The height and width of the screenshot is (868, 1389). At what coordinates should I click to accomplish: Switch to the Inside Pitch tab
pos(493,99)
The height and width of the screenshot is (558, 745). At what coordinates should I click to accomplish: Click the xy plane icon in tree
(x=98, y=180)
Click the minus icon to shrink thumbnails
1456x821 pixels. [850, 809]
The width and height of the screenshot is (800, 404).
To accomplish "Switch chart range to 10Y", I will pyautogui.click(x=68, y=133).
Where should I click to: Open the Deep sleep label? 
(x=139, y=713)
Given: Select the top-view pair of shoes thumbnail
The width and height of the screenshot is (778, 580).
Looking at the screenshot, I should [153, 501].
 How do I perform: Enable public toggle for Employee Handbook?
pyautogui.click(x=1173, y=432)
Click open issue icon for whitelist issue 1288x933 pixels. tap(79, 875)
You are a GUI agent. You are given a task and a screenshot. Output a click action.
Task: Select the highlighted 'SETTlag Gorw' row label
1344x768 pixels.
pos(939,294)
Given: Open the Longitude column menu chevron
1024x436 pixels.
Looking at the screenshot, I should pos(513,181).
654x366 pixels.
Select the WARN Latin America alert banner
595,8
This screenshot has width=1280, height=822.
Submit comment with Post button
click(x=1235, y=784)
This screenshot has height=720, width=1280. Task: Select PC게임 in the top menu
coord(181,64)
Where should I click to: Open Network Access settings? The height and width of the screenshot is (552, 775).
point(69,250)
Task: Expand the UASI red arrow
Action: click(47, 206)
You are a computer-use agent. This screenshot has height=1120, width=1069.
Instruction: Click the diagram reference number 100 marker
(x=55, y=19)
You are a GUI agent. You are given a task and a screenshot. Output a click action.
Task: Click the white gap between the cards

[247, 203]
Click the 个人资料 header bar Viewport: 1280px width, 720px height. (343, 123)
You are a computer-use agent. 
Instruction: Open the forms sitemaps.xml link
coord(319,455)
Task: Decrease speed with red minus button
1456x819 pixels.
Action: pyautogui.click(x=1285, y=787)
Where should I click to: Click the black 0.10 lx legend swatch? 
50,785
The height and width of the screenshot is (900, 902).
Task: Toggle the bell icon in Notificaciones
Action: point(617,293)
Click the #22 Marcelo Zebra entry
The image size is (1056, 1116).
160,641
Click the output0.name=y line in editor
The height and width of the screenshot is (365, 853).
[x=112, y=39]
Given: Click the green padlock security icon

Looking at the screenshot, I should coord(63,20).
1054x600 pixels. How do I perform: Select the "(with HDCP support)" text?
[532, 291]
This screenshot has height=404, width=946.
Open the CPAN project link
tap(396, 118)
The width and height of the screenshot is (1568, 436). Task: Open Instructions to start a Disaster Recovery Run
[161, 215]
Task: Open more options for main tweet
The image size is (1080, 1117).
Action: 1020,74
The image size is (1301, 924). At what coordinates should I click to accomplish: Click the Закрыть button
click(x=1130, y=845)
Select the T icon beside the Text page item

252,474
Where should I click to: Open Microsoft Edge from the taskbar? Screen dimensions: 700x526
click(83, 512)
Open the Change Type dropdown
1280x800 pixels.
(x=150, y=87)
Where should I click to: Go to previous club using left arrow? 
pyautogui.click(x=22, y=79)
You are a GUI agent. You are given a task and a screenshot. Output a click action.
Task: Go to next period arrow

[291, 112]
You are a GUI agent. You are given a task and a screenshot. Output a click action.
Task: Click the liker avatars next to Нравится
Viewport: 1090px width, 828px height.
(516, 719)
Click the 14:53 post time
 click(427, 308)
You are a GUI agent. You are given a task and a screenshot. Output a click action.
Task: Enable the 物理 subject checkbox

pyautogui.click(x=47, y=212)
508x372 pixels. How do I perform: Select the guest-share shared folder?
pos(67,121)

**TASK INSTRUCTIONS**
Lines from the start of the entries through the one containing "The width and height of the screenshot is (800, 404)." are to be set down again exactly, both ends included.

**RESULT**
The height and width of the screenshot is (868, 1389). At what coordinates should I click to accomplish: Switch to the Inside Pitch tab
pos(493,99)
The height and width of the screenshot is (558, 745). At what coordinates should I click to accomplish: Click the xy plane icon in tree
(x=98, y=180)
Click the minus icon to shrink thumbnails
1456x821 pixels. [850, 809]
The width and height of the screenshot is (800, 404).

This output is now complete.